Clarification on positiveMax implementation

[casella]

The sophisticated implementation of positiveMax() in Section 15.2 contains the following definition:

 eps := relativeTolerance*min(nominal(mj.c.m_flow)); 

It's not clear what is the meaning of min(nominal(mj.c.m_flow)). From what I remember, the idea was to consider the minimum nominal attribute of all flows involved in the connection set, so I guess this should be min(nominal(mj.c.m_flow) for j in 1:N), or possibly min(nominal(mj.c.m_flow) for j in cat(1, 1:i-1, i+1:N)) if we want to exclude the nominal attribute of the flow of the i-th connector, which is irrelevant when computing inStream().

@HansOlsson can you please confirm?

Keeping @perost in the loop.

[HansOlsson]

I'm not sure; I think one possibility was nominal(mj.c.m_flow); I don't see why excluding the nominal for the flow itself would be good.

What I can see is that these formulas aren't very clear (some variables have subscripts - some depend on them and don't have subscripts), and they should be cleaned up.

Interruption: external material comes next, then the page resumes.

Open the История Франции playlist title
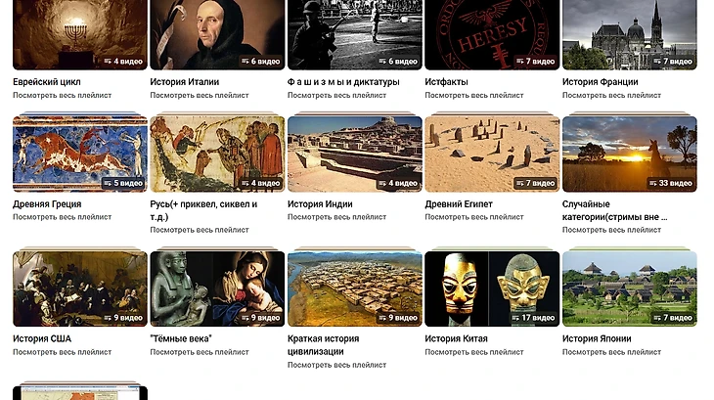Screen dimensions: 714x400 (x=600, y=82)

What I can see are some major considerations:

• Consistency restrictions. How does various formulations impact the enthalpy-residual - in particular does different epsilon in the sum imply an unneeded enthalpy-residual?
• Scaling. Assuming we have a n connectors connected with the same nominal, and then connect a small "leak" (with a small nominal). Does it make sense that this impacts the regularization of the existing connectors? (If it were a big "leak" with large nominal I could imagine it having an impact).

[HansOlsson]

Adding this to me meeting just to see if anyone knows who can investigate. I don't expect anyone to know the answer.

[HansOlsson]

Phone meeting: @casella can you try to give some more input on what the desired solution is?

[HansOlsson]

Phone meeting: @casella can you try to give some more input on what the desired solution is?

Pinging @casella again.

[casella]

Let me recap. The stream connector concept automatically formulates balance equations for advectively carried quantities. These equations become undetermined when all flow rates go to zero, so in order to avoid that, we tweak the calculations when all flow rates become very small, thus obtaining a formulation that is continuous and always well defined.

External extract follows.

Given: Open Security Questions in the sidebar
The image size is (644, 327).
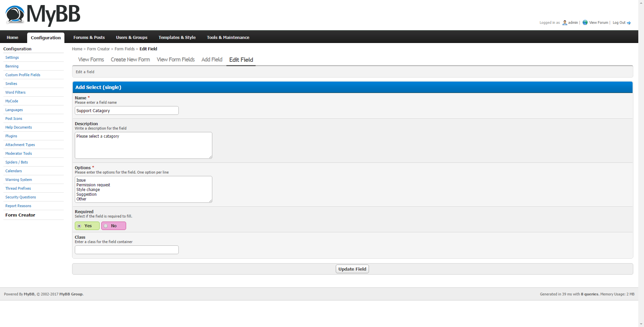Looking at the screenshot, I should 20,197.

The question is, what is a very small flow rate? The answer of course depends on the specific application: a small flow rate in a Gen IV molten-lead-cooled power plant (order of magnitude about 100,000 kg/s) is much different from a small flow rate in a pharmaceutical production plant (order of magnitude about 0.001 kg/s). So, we need to somehow take into account the magnitude of the flow rates, using their nominal attributes. Note that using their actual values is not really possible, since the approximation must be introduced exactly when the variables approach zero, so some a-priori information such as the nominal attribute should necessarily be used.

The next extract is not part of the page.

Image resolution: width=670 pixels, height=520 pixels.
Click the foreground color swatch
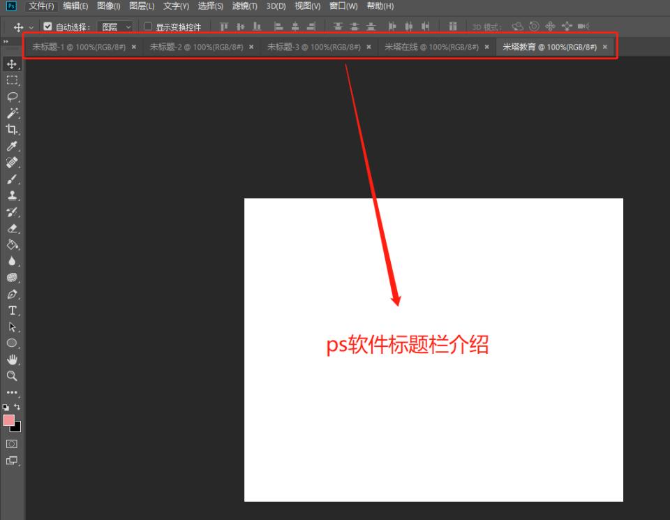9,419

If all the flows in the connection set have the same order of magnitude, that's no big deal. What if there is one small leak flow? Well, consider the case in which all the big flows are exactly zero and only the small leak flow is present: in this case, the mixing quantity (e.g. the specific enthalpy) is entirely determined by the actual flow rate of the small leak flow. This should be approximated (thus give actually wrong results) only when it is very small compared to its typical order of magnitude, i.e. its nominal attribute. So, I would consider the min value of all the relevant flow variables.

Hence, considering the kind of pseudo-code already employed in that part of the specification, a reasonable and easily implemented solution would be:

eps := relativeTolerance*min(nominal(mj.c.m_flow) for j in 1:N); `

Strictly speaking, the set over which the min attribute should be computed is not the whole connection set (all the connectors mj with j going from 1 to N), but only those which are relevant to determine the mixing value, so we should remove from that set the connector on which we are calling inStream(), as well as all the connectors in the connection set that have min >= 0. But I'd say this is probably overkill, so I would stick to the full 1:N set.

[HansOlsson]

Language phone meeting: casella: should be possible to use the simplest variant (all variables). min(nominal(mj.c.m_flow for j in 1:N)) should be min(mj.c.m_flow.nominal for j in 1:N)

[HansOlsson]

Language phone meeting: casella: should be possible to use the simplest variant (all variables). min(nominal(mj.c.m_flow for j in 1:N)) should be min(mj.c.m_flow.nominal for j in 1:N)

However, need to verify - reports that it failed in some rare cases for small flows. (Possibly for Modelon Hydraulics.) Try to make example.